### PROBLEM REQUIREMENTS
Reproduce word for word the stretch of the COBOL efficiency page below from "As a result, we" through "and wordy coding.".

### SELECTED EXCERPT
════════════════════

Other Kinds of COBOL Efficiency
Arnold J. Trembley
Recently, I received an email question on COBOL programming efficiency. This question reminded me of a ANS COBOL programming course I took in the very early 1980's. Wall-clock Runtime performance is not the only kind of programming efficiency. Here is the primary text of that message:
Subject: Cobol efficiency question
Date: Tue, 17 Dec 2002 11:21:02 -0500
Hello,I came apon your web site below and wonder if you don't
mind if I run aquestion by you.
I work in a shop where there's a cobolii standard which says
that all constants should be defined in working storage.
As a result, we have code like this in our programs:
05 w70-value-1 pic 9 value 1.
add w70-value-1 to w80-total.
In my opinion, this seems like unnecessary and wordy coding.
The fellow who sits next to me thinks this standard exists
for the purpose of optimizimg the programs efficiency. I
think it was defined for the purpose of easier program
maintenance. In my opinion, people didn't understand the
purpose of this rule, took the rule too literally and then
I can see cases where it may make sense code this way, for
05 w70-table-size pic 99 value 10.

════════════════════

### EXTRACTED INFORMATION
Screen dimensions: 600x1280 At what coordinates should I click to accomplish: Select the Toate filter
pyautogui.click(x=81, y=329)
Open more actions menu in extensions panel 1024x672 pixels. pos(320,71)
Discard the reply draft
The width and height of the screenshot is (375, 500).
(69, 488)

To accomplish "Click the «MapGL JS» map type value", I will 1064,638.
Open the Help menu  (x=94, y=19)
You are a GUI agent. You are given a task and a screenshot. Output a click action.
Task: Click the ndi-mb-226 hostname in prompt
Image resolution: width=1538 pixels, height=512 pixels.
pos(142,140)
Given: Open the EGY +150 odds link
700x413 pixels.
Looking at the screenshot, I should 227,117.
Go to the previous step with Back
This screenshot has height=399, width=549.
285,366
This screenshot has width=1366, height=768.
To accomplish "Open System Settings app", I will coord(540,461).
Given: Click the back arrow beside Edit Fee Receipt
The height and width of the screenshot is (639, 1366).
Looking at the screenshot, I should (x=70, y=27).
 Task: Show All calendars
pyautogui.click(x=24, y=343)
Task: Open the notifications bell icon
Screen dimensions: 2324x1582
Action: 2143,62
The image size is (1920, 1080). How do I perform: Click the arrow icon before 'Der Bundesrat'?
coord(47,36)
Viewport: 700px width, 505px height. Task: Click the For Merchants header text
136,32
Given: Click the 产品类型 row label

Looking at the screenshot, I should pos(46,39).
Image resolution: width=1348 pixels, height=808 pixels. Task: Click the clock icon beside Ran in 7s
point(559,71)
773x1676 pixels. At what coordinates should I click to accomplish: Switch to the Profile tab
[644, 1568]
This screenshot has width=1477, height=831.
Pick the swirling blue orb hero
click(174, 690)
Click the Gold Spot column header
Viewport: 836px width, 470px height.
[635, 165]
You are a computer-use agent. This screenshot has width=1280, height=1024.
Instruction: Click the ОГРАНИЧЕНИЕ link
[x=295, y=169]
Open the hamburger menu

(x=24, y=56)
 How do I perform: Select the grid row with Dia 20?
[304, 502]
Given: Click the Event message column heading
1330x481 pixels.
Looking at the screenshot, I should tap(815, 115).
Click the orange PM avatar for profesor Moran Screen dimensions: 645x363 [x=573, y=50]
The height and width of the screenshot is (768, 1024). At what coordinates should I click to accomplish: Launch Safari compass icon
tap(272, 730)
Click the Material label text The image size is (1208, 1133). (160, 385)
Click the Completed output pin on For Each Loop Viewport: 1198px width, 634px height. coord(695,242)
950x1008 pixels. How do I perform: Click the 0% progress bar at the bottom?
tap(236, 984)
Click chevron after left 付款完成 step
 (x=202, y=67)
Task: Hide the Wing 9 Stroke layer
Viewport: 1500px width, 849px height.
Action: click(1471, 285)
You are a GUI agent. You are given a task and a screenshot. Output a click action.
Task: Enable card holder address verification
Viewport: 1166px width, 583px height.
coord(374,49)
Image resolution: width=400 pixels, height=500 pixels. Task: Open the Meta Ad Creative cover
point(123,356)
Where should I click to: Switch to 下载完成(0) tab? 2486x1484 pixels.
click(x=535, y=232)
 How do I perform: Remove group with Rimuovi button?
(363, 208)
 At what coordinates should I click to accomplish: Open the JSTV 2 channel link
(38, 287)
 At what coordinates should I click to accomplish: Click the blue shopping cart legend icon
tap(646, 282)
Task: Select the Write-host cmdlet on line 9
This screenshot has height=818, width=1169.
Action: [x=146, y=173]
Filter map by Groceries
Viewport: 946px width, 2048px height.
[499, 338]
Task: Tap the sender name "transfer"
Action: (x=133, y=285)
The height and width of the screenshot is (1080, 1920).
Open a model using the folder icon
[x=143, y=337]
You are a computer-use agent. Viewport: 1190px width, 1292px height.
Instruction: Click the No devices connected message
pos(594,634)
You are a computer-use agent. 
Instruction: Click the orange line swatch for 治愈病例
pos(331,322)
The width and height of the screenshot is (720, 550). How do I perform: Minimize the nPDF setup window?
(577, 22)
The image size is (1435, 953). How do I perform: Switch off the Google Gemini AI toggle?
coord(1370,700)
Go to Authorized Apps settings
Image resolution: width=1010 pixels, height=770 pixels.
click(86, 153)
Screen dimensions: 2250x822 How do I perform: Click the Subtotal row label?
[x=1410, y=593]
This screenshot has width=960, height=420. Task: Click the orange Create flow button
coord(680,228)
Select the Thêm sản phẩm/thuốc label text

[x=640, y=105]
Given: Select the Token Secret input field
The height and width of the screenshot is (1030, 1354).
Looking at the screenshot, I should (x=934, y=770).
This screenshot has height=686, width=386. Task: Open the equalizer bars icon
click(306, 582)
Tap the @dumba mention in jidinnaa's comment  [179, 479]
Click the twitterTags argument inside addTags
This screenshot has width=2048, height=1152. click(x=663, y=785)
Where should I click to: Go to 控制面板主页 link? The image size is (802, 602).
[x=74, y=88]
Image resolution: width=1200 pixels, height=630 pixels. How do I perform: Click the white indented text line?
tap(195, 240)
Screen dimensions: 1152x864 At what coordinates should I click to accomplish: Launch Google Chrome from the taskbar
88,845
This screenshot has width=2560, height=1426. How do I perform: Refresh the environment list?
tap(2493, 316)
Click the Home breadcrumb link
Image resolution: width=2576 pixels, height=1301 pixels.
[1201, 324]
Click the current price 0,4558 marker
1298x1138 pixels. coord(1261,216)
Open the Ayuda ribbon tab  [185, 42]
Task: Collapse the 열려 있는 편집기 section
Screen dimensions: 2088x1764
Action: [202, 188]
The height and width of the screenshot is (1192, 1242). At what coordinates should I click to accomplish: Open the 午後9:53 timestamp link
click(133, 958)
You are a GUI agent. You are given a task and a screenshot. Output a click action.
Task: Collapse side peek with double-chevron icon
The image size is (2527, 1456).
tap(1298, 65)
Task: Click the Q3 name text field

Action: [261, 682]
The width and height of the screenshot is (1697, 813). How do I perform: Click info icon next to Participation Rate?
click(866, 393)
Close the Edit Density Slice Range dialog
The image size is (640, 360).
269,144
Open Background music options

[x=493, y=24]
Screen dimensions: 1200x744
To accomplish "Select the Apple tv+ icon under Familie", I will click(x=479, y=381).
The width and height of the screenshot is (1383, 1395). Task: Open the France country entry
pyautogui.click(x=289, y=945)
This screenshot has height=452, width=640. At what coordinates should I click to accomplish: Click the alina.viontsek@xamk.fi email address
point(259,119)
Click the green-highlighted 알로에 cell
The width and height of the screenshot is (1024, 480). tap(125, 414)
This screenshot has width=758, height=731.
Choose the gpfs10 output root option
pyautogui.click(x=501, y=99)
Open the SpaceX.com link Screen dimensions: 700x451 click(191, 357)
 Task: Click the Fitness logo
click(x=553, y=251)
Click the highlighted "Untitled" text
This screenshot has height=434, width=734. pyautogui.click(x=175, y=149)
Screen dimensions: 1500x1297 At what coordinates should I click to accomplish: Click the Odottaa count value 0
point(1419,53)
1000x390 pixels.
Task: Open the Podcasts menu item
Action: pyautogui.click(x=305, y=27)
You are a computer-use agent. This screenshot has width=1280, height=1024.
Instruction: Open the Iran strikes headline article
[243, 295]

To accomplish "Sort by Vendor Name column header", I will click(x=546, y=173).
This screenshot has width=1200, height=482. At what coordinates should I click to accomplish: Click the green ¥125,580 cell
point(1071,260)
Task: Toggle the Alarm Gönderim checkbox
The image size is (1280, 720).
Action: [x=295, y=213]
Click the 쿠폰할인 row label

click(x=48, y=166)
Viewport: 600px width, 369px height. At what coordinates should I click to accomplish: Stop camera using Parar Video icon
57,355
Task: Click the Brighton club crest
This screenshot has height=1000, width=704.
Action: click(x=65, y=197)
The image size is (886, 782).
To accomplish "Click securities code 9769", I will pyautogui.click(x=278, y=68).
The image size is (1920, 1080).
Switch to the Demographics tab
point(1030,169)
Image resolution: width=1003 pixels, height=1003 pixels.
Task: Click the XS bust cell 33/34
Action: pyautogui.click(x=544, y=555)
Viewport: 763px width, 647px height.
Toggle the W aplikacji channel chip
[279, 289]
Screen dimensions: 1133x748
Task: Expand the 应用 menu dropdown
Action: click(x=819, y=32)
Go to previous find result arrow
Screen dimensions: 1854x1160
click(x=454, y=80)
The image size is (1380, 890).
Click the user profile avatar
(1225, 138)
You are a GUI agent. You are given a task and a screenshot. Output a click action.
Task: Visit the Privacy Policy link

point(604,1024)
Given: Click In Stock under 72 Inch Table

════════════════════

### THE REPLY
As a result, we have code like this in our programs:
05 w70-value-1 pic 9 value 1.
add w70-value-1 to w80-total.
In my opinion, this seems like unnecessary and wordy coding.